- [WRITTEN TASK]: Copy the source data exactly, starting with its first line and continuing through the line that contains "point(1498,11)".

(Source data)
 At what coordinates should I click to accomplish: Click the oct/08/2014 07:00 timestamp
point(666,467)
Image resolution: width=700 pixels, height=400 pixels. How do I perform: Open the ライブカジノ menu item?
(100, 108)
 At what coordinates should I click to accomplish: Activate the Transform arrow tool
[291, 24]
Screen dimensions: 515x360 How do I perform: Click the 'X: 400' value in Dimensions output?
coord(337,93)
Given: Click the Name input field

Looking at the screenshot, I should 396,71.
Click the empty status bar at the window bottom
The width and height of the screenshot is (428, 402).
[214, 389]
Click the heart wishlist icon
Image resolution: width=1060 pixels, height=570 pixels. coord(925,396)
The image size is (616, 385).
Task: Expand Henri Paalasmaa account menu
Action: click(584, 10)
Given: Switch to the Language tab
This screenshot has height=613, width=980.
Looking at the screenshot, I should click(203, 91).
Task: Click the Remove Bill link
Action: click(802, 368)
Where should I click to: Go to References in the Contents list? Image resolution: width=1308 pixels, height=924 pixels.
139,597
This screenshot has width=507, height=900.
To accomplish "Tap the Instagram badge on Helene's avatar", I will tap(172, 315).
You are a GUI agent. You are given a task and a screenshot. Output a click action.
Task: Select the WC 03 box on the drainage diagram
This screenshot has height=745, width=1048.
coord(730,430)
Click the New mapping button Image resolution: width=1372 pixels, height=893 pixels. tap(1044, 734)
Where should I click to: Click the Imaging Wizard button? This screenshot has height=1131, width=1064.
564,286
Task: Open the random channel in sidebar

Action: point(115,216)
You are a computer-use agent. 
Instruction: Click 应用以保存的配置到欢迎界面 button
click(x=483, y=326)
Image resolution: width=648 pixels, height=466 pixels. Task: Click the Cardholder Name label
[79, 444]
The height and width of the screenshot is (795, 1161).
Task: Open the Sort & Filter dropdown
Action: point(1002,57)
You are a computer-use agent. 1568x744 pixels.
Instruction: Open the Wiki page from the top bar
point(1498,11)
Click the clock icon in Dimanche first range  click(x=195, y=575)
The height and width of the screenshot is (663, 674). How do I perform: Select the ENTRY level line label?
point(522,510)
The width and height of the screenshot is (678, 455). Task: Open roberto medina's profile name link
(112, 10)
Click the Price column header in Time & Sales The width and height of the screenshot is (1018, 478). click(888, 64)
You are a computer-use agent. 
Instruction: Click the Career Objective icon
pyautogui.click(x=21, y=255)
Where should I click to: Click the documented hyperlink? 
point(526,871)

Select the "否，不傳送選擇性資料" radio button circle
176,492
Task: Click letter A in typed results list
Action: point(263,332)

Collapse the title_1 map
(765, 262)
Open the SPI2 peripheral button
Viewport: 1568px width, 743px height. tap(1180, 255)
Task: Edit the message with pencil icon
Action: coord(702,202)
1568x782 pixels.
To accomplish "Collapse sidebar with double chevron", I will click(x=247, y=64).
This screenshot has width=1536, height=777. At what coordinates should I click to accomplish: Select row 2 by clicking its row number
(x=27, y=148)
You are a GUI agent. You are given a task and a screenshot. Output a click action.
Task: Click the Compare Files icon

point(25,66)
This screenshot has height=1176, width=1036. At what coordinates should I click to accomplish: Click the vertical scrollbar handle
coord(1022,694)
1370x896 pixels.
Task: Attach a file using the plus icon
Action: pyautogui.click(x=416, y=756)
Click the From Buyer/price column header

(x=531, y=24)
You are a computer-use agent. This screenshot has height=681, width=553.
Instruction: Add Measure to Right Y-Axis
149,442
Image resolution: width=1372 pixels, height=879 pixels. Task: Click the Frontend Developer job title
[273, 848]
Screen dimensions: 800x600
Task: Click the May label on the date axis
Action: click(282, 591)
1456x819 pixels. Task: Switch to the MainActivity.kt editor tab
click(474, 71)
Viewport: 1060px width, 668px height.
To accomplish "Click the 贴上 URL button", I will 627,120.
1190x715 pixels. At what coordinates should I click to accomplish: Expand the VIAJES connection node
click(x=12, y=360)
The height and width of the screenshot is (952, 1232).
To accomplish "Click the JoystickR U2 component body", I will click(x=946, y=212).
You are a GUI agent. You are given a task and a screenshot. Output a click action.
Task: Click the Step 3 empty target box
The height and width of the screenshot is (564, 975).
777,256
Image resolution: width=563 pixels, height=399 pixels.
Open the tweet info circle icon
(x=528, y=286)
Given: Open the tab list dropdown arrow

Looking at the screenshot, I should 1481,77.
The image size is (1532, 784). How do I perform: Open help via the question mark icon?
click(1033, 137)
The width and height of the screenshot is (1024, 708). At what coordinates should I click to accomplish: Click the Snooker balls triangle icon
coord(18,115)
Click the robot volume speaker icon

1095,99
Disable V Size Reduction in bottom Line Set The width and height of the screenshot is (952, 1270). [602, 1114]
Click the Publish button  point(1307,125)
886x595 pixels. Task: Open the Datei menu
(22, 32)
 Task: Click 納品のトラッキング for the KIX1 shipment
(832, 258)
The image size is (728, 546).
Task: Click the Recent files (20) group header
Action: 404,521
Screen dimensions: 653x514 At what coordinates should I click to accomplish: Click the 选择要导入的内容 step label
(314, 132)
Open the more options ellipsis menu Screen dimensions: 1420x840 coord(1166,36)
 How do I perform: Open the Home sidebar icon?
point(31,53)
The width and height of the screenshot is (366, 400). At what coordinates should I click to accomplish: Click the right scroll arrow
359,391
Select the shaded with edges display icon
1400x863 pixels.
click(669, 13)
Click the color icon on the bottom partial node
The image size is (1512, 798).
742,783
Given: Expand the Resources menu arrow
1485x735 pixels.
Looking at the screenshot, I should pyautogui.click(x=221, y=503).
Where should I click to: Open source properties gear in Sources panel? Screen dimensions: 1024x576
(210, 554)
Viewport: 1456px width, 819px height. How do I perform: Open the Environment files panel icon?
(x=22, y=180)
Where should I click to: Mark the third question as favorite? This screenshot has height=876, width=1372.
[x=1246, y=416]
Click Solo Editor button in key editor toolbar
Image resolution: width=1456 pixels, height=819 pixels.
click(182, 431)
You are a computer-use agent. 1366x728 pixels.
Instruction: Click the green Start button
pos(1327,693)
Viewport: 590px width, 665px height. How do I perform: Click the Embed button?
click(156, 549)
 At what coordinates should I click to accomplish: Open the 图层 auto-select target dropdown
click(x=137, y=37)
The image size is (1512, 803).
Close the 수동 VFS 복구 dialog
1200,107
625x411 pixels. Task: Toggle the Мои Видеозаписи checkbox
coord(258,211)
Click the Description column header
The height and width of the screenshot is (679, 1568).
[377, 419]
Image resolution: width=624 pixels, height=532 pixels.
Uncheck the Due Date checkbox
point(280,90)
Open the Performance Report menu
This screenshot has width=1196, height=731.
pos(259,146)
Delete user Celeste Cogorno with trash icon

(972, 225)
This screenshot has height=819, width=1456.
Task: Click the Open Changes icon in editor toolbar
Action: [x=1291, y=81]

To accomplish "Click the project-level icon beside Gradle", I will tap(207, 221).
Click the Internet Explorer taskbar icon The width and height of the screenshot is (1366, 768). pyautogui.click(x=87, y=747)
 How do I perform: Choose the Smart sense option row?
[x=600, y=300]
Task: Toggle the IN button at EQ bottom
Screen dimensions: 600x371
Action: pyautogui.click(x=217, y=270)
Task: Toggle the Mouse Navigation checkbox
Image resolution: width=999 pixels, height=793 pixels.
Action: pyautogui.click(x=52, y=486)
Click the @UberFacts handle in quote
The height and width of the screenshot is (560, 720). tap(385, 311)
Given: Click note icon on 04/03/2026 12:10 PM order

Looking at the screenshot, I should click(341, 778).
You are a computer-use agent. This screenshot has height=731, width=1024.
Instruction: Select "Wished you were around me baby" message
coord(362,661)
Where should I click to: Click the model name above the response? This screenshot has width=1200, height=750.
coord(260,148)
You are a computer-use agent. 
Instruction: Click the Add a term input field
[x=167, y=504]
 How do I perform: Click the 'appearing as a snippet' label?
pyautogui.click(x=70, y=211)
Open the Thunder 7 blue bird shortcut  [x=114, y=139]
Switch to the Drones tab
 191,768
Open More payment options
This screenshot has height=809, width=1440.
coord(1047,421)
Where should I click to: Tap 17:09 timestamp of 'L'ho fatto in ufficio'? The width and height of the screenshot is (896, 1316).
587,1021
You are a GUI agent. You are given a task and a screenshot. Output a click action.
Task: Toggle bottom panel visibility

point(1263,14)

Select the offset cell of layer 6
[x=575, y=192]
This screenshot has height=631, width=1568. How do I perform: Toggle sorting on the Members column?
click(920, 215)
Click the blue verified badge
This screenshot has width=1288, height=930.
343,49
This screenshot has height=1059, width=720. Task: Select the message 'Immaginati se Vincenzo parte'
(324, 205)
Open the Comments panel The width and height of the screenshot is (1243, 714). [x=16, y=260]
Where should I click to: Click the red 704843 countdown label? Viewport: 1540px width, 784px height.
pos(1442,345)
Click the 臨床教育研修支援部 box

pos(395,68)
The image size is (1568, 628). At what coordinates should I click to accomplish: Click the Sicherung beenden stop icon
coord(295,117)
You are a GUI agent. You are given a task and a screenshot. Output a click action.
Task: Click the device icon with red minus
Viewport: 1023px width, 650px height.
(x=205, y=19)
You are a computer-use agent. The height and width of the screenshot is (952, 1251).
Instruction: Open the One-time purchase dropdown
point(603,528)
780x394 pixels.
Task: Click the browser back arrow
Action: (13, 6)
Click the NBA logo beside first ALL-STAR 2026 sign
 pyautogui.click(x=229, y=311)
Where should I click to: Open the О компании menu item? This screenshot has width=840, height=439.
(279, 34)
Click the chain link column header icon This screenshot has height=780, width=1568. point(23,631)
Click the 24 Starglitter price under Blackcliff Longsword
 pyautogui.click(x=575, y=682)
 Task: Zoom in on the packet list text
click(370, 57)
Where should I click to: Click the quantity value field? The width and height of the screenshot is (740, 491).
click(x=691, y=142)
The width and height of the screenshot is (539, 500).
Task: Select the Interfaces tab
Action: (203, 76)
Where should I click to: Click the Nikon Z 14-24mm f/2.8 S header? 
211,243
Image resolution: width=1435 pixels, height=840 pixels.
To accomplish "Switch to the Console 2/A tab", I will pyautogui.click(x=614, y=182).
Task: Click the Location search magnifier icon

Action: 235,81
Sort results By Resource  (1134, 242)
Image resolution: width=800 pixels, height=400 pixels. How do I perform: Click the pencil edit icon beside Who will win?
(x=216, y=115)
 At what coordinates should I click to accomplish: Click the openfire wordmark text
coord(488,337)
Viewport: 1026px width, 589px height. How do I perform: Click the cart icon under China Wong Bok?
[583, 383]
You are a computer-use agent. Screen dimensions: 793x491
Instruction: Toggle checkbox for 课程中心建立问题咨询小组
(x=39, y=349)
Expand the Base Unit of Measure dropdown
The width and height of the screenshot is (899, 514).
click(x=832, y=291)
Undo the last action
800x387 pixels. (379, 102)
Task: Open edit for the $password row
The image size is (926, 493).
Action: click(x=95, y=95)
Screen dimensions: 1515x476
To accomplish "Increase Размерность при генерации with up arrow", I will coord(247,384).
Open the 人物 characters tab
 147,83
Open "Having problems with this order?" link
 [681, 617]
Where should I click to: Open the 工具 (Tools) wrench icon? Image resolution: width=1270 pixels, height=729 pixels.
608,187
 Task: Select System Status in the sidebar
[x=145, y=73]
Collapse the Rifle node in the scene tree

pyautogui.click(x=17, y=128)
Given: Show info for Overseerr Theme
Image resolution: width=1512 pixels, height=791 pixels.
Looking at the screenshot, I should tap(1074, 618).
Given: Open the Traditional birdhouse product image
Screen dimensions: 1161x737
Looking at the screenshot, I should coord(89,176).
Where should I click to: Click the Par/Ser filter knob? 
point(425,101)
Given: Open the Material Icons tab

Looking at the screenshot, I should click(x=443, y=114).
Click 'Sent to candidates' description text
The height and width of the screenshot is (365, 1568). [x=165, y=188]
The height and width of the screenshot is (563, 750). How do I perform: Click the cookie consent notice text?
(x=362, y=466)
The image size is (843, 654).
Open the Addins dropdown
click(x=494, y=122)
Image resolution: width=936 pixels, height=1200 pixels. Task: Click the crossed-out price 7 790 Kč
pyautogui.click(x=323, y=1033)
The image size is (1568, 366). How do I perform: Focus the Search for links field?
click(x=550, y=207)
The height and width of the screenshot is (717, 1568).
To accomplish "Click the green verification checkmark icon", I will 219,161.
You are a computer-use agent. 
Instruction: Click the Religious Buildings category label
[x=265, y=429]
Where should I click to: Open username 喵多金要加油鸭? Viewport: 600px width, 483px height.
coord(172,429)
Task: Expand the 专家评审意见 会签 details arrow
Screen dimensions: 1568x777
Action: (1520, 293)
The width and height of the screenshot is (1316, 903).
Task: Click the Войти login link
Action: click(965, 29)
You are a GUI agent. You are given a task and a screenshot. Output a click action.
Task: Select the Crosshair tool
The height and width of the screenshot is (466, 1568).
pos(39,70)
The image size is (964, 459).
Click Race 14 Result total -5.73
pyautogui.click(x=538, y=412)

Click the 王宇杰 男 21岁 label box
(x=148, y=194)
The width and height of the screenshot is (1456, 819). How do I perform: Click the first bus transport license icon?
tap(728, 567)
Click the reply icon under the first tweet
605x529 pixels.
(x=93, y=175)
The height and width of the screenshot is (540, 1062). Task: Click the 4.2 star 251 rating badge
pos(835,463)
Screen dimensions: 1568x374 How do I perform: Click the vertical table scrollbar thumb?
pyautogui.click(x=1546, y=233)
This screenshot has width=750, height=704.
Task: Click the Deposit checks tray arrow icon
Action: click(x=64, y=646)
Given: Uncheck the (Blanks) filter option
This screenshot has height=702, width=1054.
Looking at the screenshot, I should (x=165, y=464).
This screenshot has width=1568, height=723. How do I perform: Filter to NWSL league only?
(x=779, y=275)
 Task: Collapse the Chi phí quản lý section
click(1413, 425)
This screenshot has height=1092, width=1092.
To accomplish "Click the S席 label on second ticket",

- [FINISHED TASK]:
 At what coordinates should I click to accomplish: Click the oct/08/2014 07:00 timestamp
point(666,467)
Image resolution: width=700 pixels, height=400 pixels. How do I perform: Open the ライブカジノ menu item?
(100, 108)
 At what coordinates should I click to accomplish: Activate the Transform arrow tool
[291, 24]
Screen dimensions: 515x360 How do I perform: Click the 'X: 400' value in Dimensions output?
coord(337,93)
Given: Click the Name input field

Looking at the screenshot, I should 396,71.
Click the empty status bar at the window bottom
The width and height of the screenshot is (428, 402).
[214, 389]
Click the heart wishlist icon
Image resolution: width=1060 pixels, height=570 pixels. coord(925,396)
The image size is (616, 385).
Task: Expand Henri Paalasmaa account menu
Action: click(584, 10)
Given: Switch to the Language tab
This screenshot has height=613, width=980.
Looking at the screenshot, I should click(203, 91).
Task: Click the Remove Bill link
Action: click(802, 368)
Where should I click to: Go to References in the Contents list? Image resolution: width=1308 pixels, height=924 pixels.
139,597
This screenshot has width=507, height=900.
To accomplish "Tap the Instagram badge on Helene's avatar", I will tap(172, 315).
You are a GUI agent. You are given a task and a screenshot. Output a click action.
Task: Select the WC 03 box on the drainage diagram
This screenshot has height=745, width=1048.
coord(730,430)
Click the New mapping button Image resolution: width=1372 pixels, height=893 pixels. tap(1044, 734)
Where should I click to: Click the Imaging Wizard button? This screenshot has height=1131, width=1064.
564,286
Task: Open the random channel in sidebar

Action: point(115,216)
You are a computer-use agent. 
Instruction: Click 应用以保存的配置到欢迎界面 button
click(x=483, y=326)
Image resolution: width=648 pixels, height=466 pixels. Task: Click the Cardholder Name label
[79, 444]
The height and width of the screenshot is (795, 1161).
Task: Open the Sort & Filter dropdown
Action: point(1002,57)
You are a computer-use agent. 1568x744 pixels.
Instruction: Open the Wiki page from the top bar
point(1498,11)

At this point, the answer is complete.